I NAZIFASCISTI IN FUGA

Alla fine del 1943 i russi avevano compiuto un passo decisivo per la liberazione dell’Unione Sovietica dai criminali nazisti.

Fra i primi di settembre e ottobre l’Armata Rossa in Ucraina aveva compiuto una grande impresa. La barriera del fiume Dniepr era stata superata dalle migliaia di soldati che con zattere di fortuna, barche e barchette erano riusciti a superare il grande fiume.

E poi, come abbiamo visto, il 6 novembre Kiev era stata riconquistata.

All’inizio del 1944 la situazione morale dell’esercito tedesco era disperata. Mai come in quel momento era convinzione generale che la guerra fosse perduta e che la fine delle sofferenze, invece, fosse ancora lontana.

Dopo il fallimento dell’operazione Cittadella, d’altronde, il fronte orientale con i suoi infiniti spazi era diventato l’ossessione di Hitler. Affrontare il terzo inverno di guerra in Urss sulla difensiva e credere ancora nella vittoria finale, a quel punto era un atto di fanatismo e di misticismo nazional – socialista.

Hitler, però, riponeva ancora estrema fiducia nella supremazia tecnologica tedesca che aveva permesso di elaborare il carro armato Panther e riteneva che il soldato tedesco, se ben guidato dal suo genio e non certo dai suoi generali, fosse un Superuomo invincibile.

L’Armata Rossa, però, che continuava a ricevere cospicui aiuti dall’Occidente, aveva raggiunto una supremazia sulla Germania incolmabile in breve tempo.

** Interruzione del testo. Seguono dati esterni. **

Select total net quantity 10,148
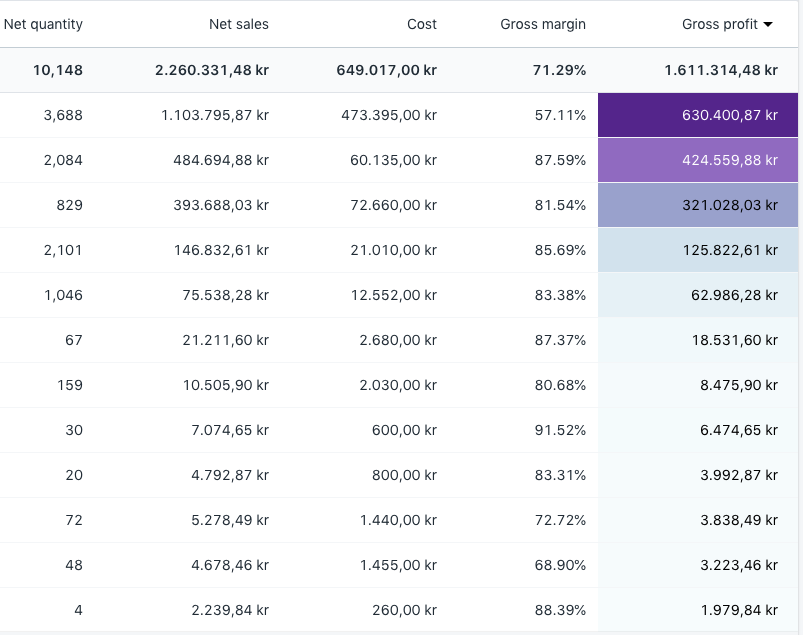The height and width of the screenshot is (635, 803). point(58,70)
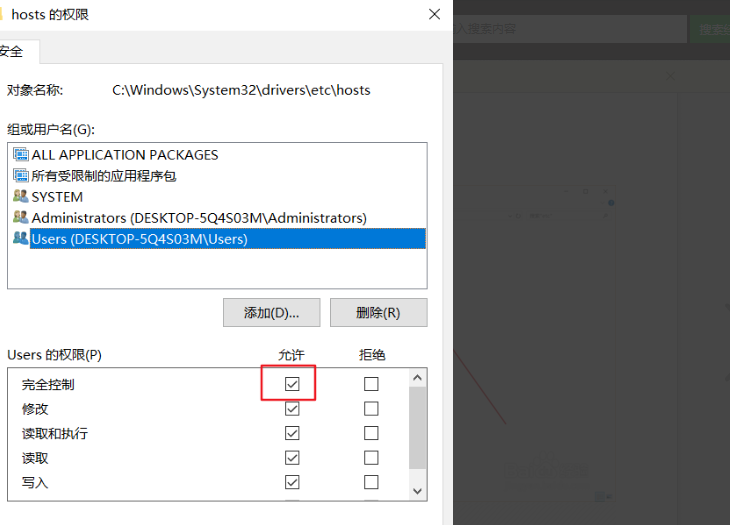Select Administrators entry in user list
The width and height of the screenshot is (730, 525).
coord(198,218)
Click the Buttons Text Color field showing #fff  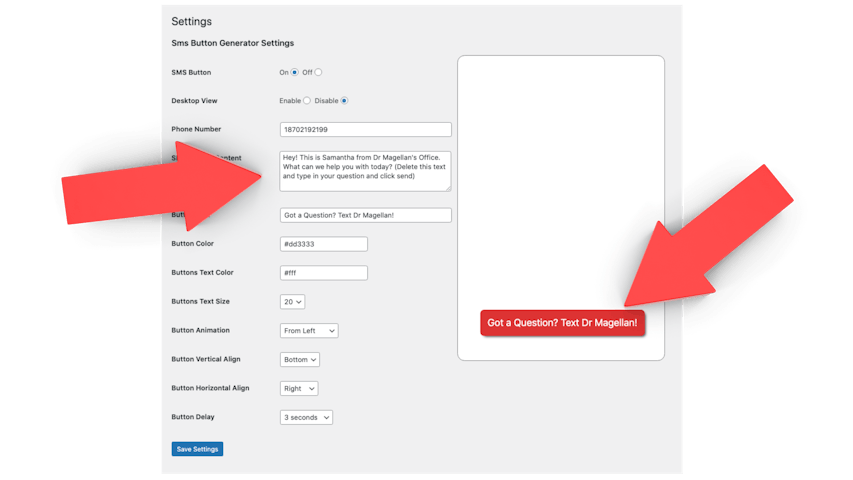[x=323, y=273]
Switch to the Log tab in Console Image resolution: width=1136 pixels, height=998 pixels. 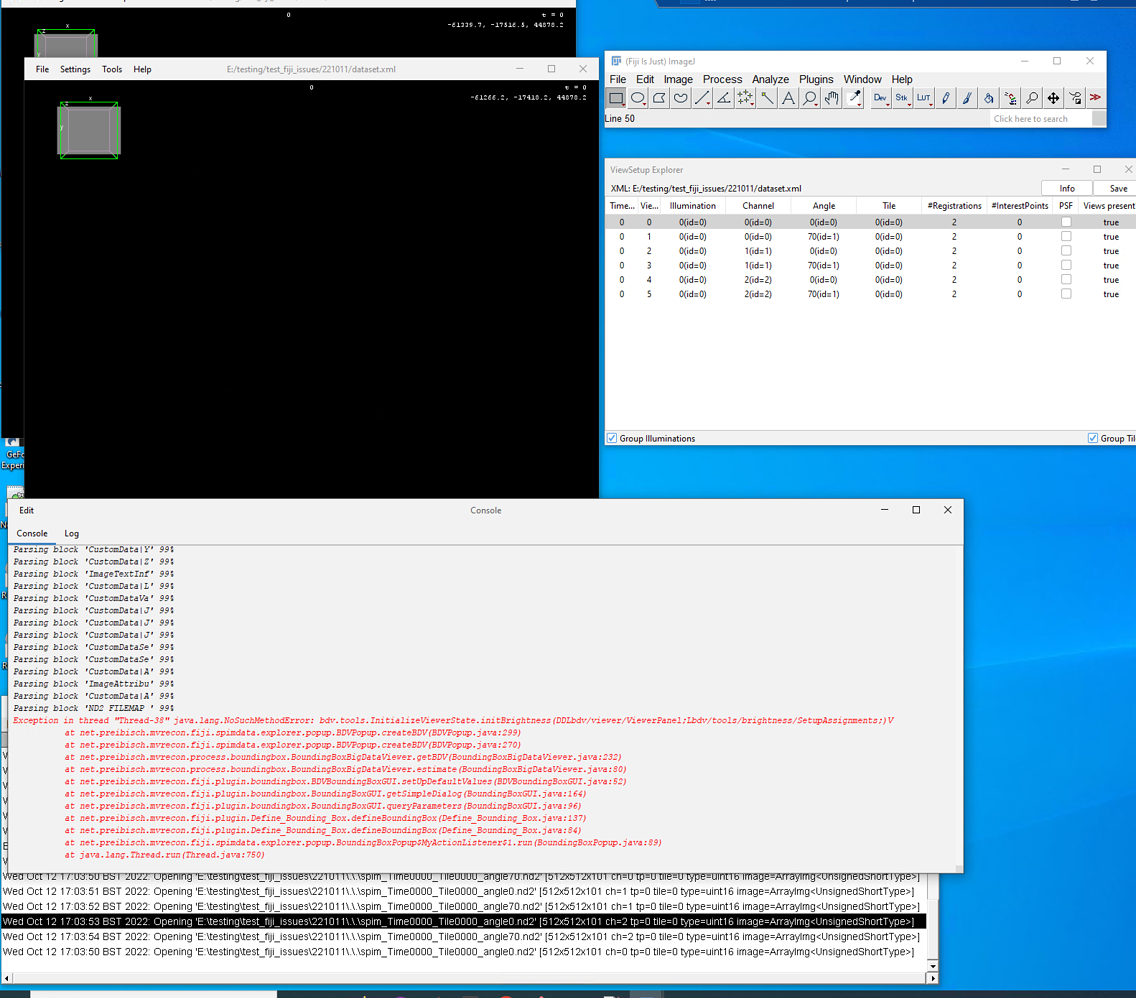[x=71, y=533]
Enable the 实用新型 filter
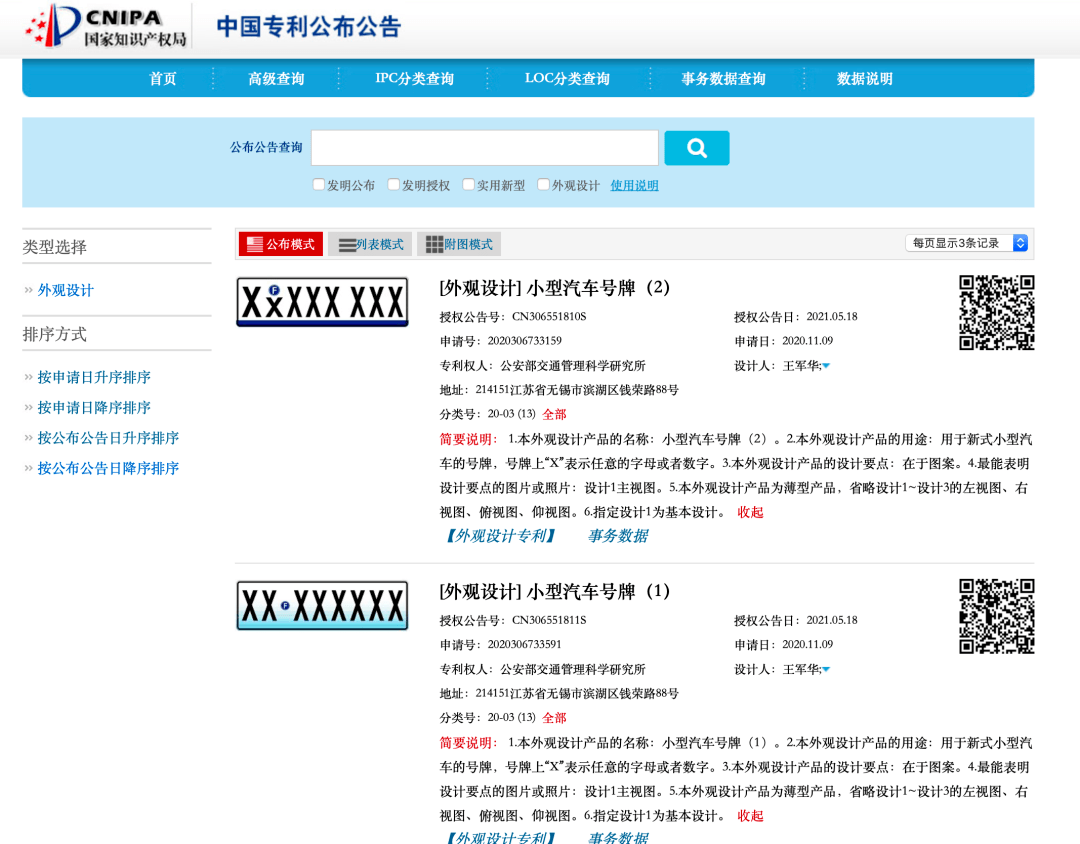Image resolution: width=1080 pixels, height=844 pixels. pos(468,184)
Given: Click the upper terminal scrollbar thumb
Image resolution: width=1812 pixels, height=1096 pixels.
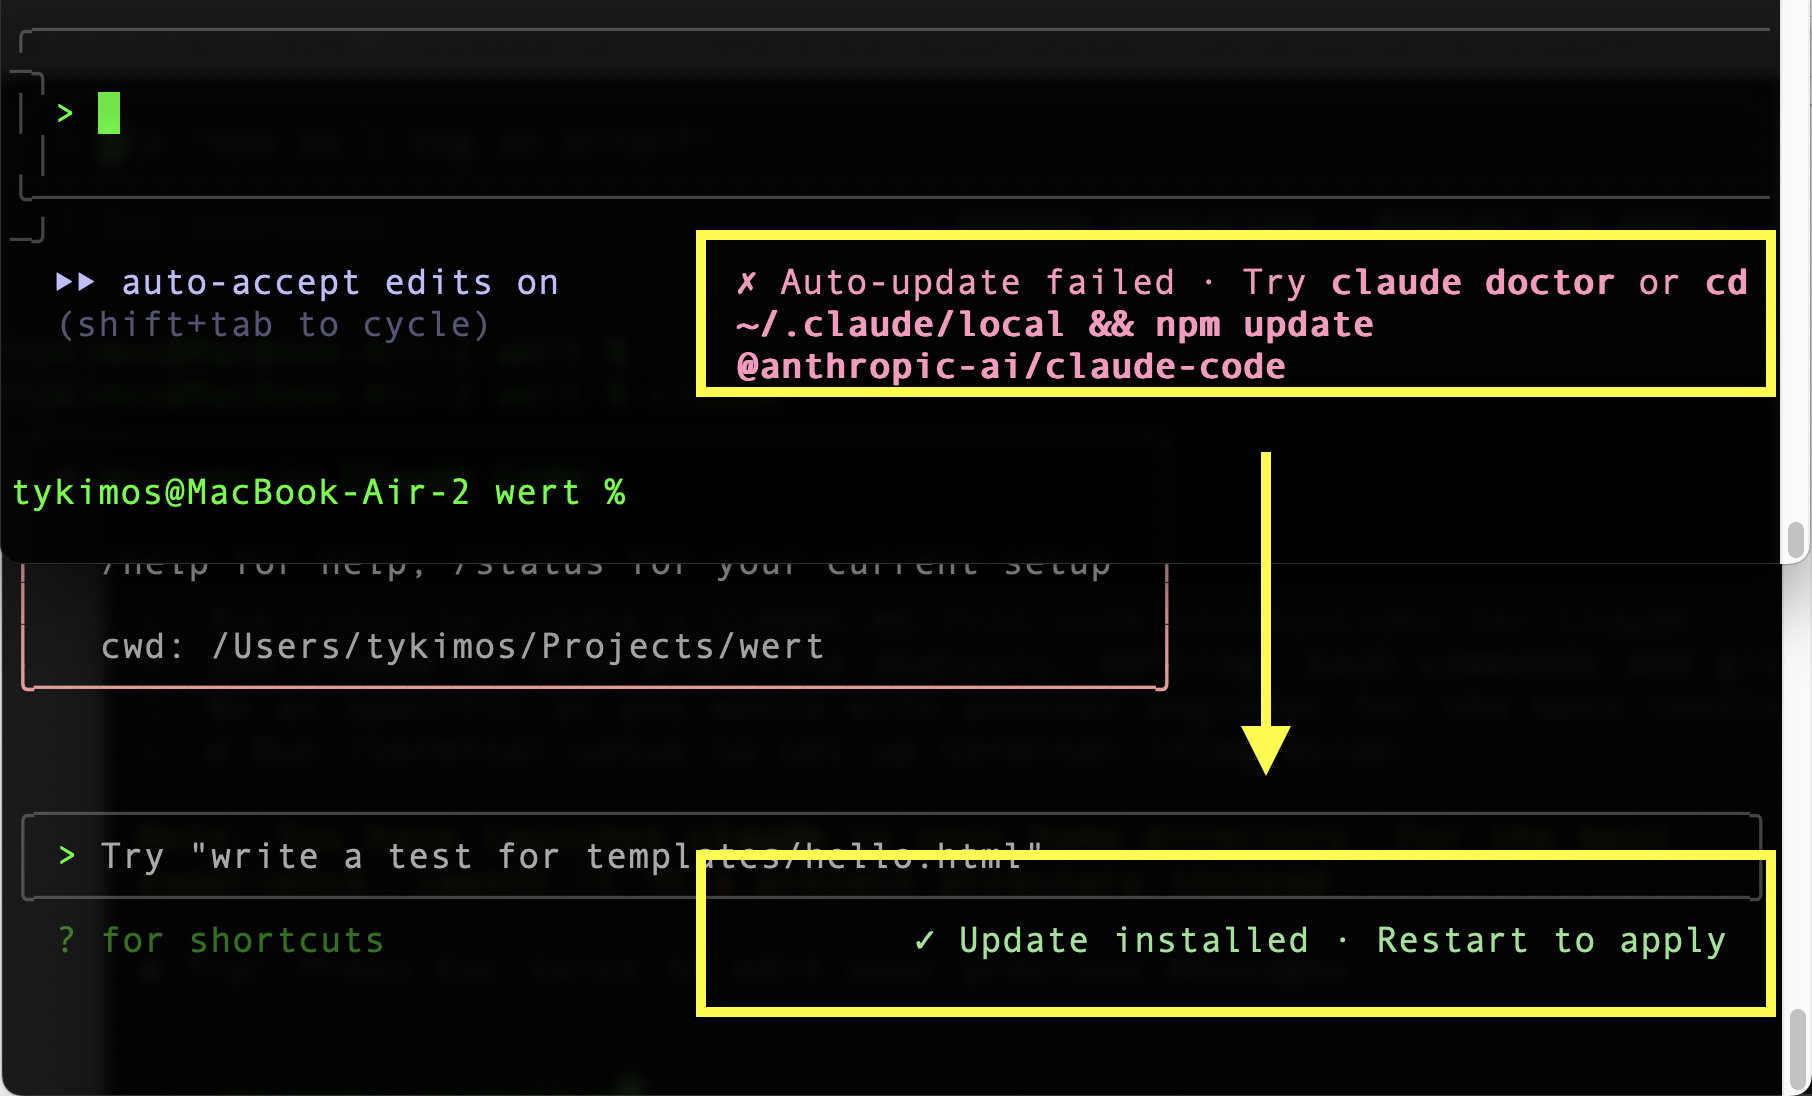Looking at the screenshot, I should coord(1796,540).
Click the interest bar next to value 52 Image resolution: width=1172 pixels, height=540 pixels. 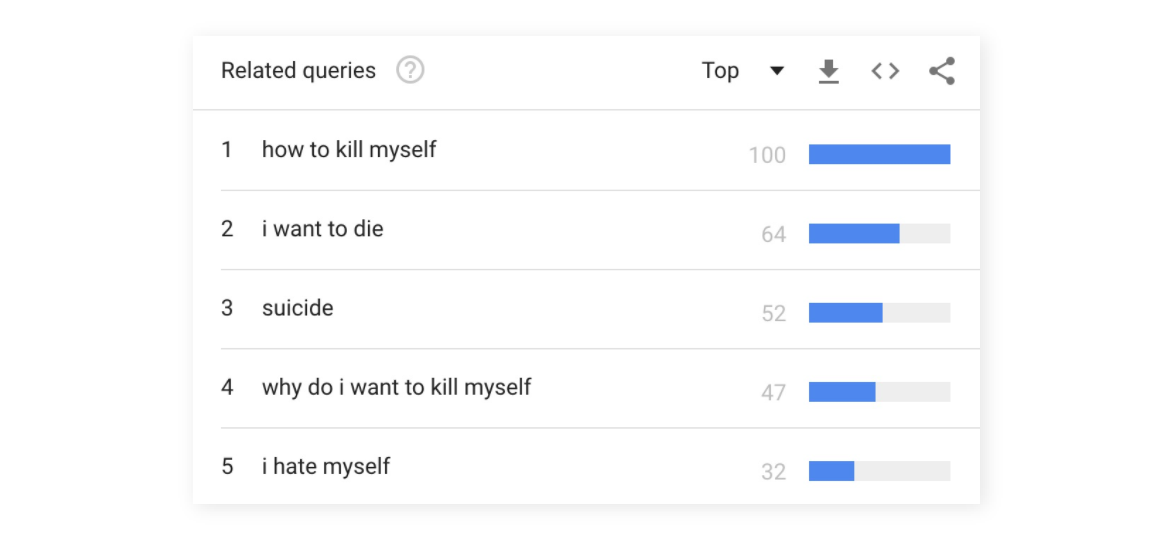879,313
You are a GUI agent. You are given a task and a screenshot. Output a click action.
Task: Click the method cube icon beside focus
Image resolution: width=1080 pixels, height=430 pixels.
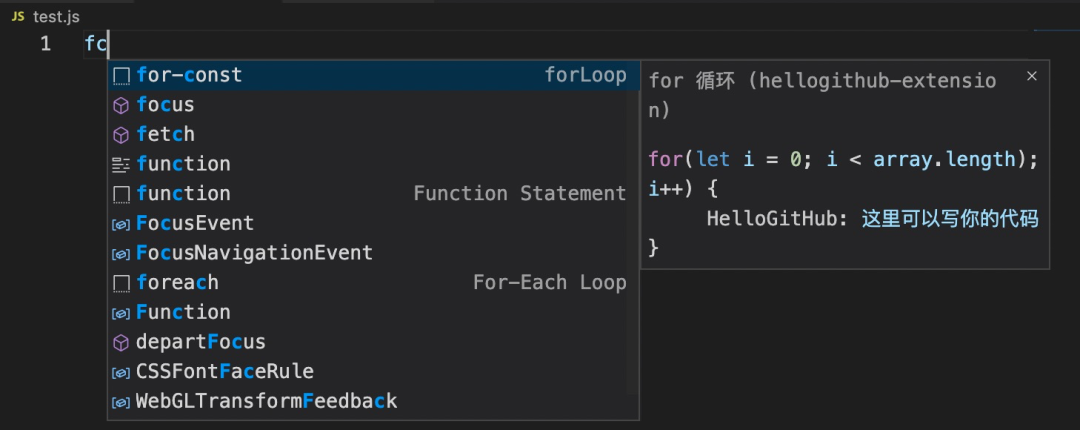click(121, 105)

Il Fṻhrer, poi, aveva dovuto accettare due grandi Stati maggiori: l’Okh, (Stato Maggiore dell’esercito), agli ordini del generale Zeitzler sul fronte russo, l’Okw, (Alto comando delle forze armate), del generale Keitel su tutti gli altri fronti.

La questione dell’offensiva russa nell’inverno del 1943 – 1944 che si sviluppò sulle due ali dello schieramento sovietico, nel Nord presso Leningrado e Novgorod, nel sud in tutta l’Ucraina, assumeva per i nazisti un’ulteriore minaccia che diventerà terrore nel 1945.

149

Quando Stalin aveva promesso di trasformare l’Urss in un campo di battaglia non aveva di certo fatto retorica, ogni aspetto della vita quotidiana era stato trasformato, gli operai dovevano lavorare sessantasei ore alla settimana, tutto era stato subordinato alla produzione di armi o rifornimenti per l’Armata Rossa.

Ora si trattava di attuare la riconquista, ma anche la vendetta spietata contro coloro i quali avevano trattato i russi come subumani:

“Göring, circa nello stesso periodo, si lamentò con Ciano di casi di cannibalismo fra prigionieri russi, aggiungendo ridendoci su, che adesso stavano un po’ esagerando, avevano mangiato persino una sentinella tedesca! La politica di Hitler, nel periodo prima di Stalingrado mira chiaramente a dimostrare la natura d’Untermensch dei russi, riducendoli precisamente al cannibalismo.

  • Quando noi gli gettammo un cane morto seguì uno spettacolo da far vomitare. Strillando come pazzi, i russi si gettarono su quell’animale, facendolo a pezzi con le mani nude (…) Si cacciavano in tasca le budella, una specie di razione d’energia”.

Cfr.A. Werth, op.cit.pag.684

Nel 1944 l’Armata Rossa riconquistò le zone occupate dai tedeschi e verificò cosa questi avevano fatto alla popolazione civile. I prigionieri tedeschi e tutti quelli che capitarono sotto il dominio dell’Armata Rossa pagarono il massacro dei nazisti.